Responde, por favor, estas preguntas sobre el texto:
(a) ¿De qué se muestra firme partidario el escritor gaditano en un libro de cuentos?
(b) ¿Qué relato se menciona como homenaje borgeano?
(c) ¿Qué relato se cita como guiño a los bestiarios?

- Texto -
· · · ·
Resulta curioso, aunque iluminador, que esas observaciones teóricas tengan una naturaleza negativa, es decir, que su empeño obedezca más a un impulso de refutación que al planteamiento de una propuesta literaria propia. Una de esas observaciones proclama, precisamente, el rechazo a una poética del relato corto con vocación de totalidad, algo que, en opinión del autor, parece haberse convertido en una onerosa obligación para el escritor de cuentos. En la misma línea habría que situar su desacuerdo con «quienes exigen, ellos sabrán por qué, que los libros de relatos mantengan una unidad» (p. 351). Para el escritor gaditano esa coherencia no añade méritos a un libro de cuentos. Por el contrario, se muestra firme partidario de la variedad, fuente de «sorpresas únicas», para terminar proponiendo con cierto misterio: «Demos un poco de confianza, en fin, a los caleidoscopios».

Si me he detenido en estas consideraciones teóricas no es por su importancia intrínseca (el exiguo espacio que se les dedica y la negligencia con que se despachan desaconsejan, por cierto, concedérsela). Podría, además, compartir con el autor su reprobación de cualquier apriorismo impuesto como dogma sobre la actividad creadora, como es el caso de «esa dictadura de la coherencia» (temática o argumental), bajo la que se oculta muchas veces una acomplejada imitación de estrategias novelescas.

Pero sucede que estas vagas ideas teóricas han de confrontarse con los relatos que propician su formulación, y en ese contraste es donde surge la duda. ¿Responden sus cuentos a esos principios esbozados al final de su libro o, por el contrario, son éstos un intento de justificación a posteriori? ¿Son verdaderos principios o bien una forma de prevención? La disyuntiva carecería de importancia si la narrativa breve de Benítez Reyes gozara de la inmunidad que garantiza la excelencia. Pero es el caso que sus valores literarios son, cuando menos, objetables, y que, curiosamente, los principales reparos que pueden oponérsele se beneficiarían de indulgencia plenaria al acogerse a la personal poética ex contrario del autor.

¿Cuáles son esos reparos? Pues precisamente su constante deambular por toda suerte de peripecias, tonos, personajes y ambiciones, la convivencia de los más diversos moldes y referencias. El relato más o menos realista cohabita con el fantástico, los homenajes borgeanos («El maleficio») con las fantasías futuristas («El ordenador»), las fábulas de alcance moral o metafísico con el sainete grotesco («Círculo restringido»). También tienen cabida el breve apunte lírico, los inevitables microrrelatos, la explotación del chascarrillo verbal («La cosa»), la exploración de la memoria generacional, la evocación nostálgica de la niñez, el relato onírico e incluso el guiño a los bestiarios («El hadillo»). De esta forma, la variedad es la única pauta que se acata a lo largo de este libro, conforme a los gustos del autor ya mencionados.
· · · ·
- Entradas guardadas -
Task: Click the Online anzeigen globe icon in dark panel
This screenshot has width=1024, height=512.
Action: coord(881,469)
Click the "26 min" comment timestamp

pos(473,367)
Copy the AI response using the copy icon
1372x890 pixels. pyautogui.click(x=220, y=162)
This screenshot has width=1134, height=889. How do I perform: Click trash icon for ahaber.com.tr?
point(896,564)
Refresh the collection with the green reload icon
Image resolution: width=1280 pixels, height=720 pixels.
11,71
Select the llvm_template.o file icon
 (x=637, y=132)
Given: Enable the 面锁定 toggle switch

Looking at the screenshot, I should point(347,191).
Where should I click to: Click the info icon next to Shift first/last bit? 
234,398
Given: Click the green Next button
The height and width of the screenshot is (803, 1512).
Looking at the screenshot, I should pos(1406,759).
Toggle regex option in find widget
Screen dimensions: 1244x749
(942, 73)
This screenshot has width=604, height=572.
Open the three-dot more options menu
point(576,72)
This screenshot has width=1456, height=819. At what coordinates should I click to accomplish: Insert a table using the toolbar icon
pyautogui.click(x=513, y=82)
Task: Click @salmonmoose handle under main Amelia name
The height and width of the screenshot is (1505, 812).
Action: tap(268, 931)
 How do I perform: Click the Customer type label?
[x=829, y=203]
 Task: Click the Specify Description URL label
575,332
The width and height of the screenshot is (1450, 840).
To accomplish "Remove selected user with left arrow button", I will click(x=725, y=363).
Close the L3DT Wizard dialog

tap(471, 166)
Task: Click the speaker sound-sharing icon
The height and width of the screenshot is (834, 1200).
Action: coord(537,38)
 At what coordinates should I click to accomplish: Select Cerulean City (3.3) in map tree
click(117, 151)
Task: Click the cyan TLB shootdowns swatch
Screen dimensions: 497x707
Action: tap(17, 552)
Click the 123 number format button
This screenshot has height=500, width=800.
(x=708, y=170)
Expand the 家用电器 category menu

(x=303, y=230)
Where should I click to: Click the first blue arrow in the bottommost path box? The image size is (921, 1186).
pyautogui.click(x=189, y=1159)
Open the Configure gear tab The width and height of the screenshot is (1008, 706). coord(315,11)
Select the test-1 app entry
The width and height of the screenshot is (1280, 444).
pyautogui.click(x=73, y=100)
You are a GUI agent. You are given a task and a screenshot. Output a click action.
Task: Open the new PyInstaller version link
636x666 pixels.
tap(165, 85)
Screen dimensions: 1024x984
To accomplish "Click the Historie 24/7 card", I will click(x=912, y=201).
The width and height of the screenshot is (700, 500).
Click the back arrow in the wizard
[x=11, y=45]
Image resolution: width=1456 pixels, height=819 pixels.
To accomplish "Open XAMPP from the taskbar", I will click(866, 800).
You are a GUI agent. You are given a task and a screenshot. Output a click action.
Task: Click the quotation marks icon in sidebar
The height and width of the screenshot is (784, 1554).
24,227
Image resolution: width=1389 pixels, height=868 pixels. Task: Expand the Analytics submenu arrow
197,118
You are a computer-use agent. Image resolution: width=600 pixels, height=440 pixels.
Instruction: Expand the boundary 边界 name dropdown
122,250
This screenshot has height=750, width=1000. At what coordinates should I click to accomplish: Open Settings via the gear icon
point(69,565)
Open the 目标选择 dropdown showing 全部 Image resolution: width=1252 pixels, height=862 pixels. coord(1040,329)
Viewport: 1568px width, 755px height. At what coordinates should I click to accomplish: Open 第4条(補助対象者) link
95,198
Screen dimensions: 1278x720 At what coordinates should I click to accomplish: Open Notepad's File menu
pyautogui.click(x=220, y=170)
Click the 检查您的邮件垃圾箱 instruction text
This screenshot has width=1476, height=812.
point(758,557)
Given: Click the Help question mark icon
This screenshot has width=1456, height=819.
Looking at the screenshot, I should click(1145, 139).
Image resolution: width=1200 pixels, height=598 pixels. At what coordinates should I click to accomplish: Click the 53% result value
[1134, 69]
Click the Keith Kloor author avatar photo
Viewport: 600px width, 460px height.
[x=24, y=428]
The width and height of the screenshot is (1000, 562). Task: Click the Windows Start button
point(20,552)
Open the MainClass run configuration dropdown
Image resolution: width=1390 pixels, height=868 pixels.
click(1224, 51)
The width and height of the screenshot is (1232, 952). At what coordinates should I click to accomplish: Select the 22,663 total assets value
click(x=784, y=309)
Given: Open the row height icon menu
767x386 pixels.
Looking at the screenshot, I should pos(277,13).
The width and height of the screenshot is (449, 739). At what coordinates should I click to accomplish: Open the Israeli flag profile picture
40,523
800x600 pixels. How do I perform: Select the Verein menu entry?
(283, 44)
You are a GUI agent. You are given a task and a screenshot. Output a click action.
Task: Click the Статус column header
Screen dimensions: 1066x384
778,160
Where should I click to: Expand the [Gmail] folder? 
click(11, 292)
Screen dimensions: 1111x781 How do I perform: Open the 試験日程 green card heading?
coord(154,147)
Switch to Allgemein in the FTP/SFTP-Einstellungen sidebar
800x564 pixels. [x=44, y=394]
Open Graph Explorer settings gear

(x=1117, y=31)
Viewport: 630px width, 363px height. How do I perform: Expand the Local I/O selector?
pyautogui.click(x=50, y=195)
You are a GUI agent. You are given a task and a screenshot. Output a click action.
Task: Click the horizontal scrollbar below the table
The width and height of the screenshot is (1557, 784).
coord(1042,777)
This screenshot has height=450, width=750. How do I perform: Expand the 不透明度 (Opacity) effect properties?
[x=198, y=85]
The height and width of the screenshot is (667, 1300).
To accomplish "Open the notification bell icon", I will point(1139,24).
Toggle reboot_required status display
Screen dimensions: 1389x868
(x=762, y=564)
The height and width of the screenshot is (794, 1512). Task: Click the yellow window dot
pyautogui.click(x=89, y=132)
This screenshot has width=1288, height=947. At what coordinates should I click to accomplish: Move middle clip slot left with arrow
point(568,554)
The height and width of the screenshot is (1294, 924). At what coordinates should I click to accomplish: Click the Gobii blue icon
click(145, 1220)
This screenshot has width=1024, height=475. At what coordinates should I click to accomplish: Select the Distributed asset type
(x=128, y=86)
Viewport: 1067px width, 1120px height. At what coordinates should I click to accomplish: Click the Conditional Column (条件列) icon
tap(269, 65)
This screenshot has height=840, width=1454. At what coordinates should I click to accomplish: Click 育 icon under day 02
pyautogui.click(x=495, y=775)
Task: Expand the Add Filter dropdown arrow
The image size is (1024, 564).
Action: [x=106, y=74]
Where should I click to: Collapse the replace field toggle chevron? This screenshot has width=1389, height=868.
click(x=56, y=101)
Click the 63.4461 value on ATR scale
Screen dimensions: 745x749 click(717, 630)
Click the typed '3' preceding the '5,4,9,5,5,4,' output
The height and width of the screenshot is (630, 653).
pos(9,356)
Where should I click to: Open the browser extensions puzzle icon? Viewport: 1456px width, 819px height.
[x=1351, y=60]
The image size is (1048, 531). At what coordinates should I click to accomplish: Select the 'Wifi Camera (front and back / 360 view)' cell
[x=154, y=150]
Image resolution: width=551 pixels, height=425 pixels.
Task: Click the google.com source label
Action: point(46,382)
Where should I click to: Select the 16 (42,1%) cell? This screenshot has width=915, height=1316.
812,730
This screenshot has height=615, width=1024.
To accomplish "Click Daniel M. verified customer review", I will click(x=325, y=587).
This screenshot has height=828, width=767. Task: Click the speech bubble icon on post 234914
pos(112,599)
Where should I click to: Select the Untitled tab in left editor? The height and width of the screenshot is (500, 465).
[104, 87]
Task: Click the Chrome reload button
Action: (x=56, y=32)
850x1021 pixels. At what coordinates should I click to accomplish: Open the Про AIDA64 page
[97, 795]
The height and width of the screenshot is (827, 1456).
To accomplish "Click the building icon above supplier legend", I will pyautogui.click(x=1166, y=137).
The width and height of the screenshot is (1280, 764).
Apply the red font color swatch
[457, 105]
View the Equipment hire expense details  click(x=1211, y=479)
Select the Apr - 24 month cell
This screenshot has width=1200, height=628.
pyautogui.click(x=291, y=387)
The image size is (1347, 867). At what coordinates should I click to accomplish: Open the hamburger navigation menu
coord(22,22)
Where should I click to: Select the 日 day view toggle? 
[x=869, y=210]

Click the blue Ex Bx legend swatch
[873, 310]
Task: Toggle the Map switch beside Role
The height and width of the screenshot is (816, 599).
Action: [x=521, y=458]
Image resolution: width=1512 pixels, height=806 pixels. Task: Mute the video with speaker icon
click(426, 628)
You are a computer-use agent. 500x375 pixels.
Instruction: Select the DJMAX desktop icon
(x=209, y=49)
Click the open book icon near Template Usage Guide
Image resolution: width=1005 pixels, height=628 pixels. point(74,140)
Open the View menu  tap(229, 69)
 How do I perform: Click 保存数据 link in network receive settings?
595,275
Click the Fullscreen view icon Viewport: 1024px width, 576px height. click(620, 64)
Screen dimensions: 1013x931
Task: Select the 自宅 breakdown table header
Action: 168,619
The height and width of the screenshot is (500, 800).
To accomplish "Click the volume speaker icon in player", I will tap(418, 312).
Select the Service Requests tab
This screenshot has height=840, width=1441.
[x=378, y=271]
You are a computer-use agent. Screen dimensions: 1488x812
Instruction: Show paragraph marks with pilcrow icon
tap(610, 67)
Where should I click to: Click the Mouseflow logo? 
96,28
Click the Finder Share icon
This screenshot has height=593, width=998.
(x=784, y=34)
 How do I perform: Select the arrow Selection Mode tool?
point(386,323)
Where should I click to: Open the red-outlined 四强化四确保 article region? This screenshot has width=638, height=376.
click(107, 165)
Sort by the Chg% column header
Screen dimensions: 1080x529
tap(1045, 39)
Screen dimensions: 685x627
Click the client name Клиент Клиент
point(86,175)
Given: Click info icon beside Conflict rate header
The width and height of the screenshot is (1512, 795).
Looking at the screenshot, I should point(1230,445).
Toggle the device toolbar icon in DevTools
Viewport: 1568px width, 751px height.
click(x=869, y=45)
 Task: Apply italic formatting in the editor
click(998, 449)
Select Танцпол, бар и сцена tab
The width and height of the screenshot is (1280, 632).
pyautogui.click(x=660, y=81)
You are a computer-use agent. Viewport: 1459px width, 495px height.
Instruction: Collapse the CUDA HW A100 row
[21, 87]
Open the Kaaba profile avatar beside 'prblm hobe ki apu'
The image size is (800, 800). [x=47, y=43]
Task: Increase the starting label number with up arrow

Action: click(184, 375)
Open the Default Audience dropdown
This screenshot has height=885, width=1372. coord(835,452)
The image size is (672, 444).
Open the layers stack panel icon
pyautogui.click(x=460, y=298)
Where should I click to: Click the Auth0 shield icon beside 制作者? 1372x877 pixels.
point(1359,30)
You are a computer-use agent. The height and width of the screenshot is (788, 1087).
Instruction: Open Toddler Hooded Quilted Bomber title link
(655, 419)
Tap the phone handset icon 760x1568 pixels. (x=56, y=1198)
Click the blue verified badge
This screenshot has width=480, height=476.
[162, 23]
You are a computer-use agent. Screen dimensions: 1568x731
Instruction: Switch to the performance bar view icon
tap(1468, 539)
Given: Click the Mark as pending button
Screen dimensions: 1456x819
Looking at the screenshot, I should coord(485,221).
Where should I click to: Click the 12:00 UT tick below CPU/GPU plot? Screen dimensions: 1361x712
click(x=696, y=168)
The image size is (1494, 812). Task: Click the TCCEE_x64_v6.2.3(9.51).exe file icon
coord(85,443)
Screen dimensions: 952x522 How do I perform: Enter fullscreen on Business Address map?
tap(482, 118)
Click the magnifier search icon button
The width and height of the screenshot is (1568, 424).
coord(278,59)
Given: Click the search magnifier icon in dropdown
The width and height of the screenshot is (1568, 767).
· · · ·
- Resultado correcto -
(a) De la variedad.
(b) «El maleficio».
(c) «El hadillo».